> TASK TO CARRY OUT
Return all of the entries, keeping every word and mark as it is.

> ENTRIES SUPPLIED
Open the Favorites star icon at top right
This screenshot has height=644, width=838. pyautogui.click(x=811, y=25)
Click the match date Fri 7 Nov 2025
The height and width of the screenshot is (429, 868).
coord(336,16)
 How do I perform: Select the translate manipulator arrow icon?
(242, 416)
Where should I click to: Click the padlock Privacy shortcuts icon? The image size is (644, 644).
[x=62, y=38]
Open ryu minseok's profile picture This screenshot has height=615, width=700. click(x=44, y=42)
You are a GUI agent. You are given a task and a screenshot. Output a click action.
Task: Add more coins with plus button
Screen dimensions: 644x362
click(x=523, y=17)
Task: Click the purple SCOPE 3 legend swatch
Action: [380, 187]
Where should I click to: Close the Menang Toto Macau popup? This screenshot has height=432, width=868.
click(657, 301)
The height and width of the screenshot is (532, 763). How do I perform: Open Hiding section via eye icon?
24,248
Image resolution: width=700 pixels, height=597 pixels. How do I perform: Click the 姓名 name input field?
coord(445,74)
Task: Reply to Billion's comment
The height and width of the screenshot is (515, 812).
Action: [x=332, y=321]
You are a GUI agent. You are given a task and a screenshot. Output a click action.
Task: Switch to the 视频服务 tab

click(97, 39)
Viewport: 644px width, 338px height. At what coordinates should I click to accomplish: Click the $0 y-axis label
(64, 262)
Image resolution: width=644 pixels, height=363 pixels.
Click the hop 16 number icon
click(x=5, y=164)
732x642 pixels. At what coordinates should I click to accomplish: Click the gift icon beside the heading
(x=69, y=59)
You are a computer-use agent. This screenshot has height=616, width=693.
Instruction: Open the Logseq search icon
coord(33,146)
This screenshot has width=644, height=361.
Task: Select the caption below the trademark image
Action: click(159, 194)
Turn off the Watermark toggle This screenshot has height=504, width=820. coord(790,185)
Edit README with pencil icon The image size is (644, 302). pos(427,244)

> OUTPUT BELOW
Open the Favorites star icon at top right
This screenshot has height=644, width=838. pyautogui.click(x=811, y=25)
Click the match date Fri 7 Nov 2025
The height and width of the screenshot is (429, 868).
coord(336,16)
 How do I perform: Select the translate manipulator arrow icon?
(242, 416)
Where should I click to: Click the padlock Privacy shortcuts icon? The image size is (644, 644).
[x=62, y=38]
Open ryu minseok's profile picture This screenshot has height=615, width=700. click(x=44, y=42)
You are a GUI agent. You are given a task and a screenshot. Output a click action.
Task: Add more coins with plus button
Screen dimensions: 644x362
click(x=523, y=17)
Task: Click the purple SCOPE 3 legend swatch
Action: [380, 187]
Where should I click to: Close the Menang Toto Macau popup? This screenshot has height=432, width=868.
click(657, 301)
The height and width of the screenshot is (532, 763). How do I perform: Open Hiding section via eye icon?
24,248
Image resolution: width=700 pixels, height=597 pixels. How do I perform: Click the 姓名 name input field?
coord(445,74)
Task: Reply to Billion's comment
The height and width of the screenshot is (515, 812).
Action: [x=332, y=321]
You are a GUI agent. You are given a task and a screenshot. Output a click action.
Task: Switch to the 视频服务 tab

click(97, 39)
Viewport: 644px width, 338px height. At what coordinates should I click to accomplish: Click the $0 y-axis label
(64, 262)
Image resolution: width=644 pixels, height=363 pixels.
Click the hop 16 number icon
click(x=5, y=164)
732x642 pixels. At what coordinates should I click to accomplish: Click the gift icon beside the heading
(x=69, y=59)
You are a computer-use agent. This screenshot has height=616, width=693.
Instruction: Open the Logseq search icon
coord(33,146)
This screenshot has width=644, height=361.
Task: Select the caption below the trademark image
Action: click(159, 194)
Turn off the Watermark toggle This screenshot has height=504, width=820. coord(790,185)
Edit README with pencil icon The image size is (644, 302). pos(427,244)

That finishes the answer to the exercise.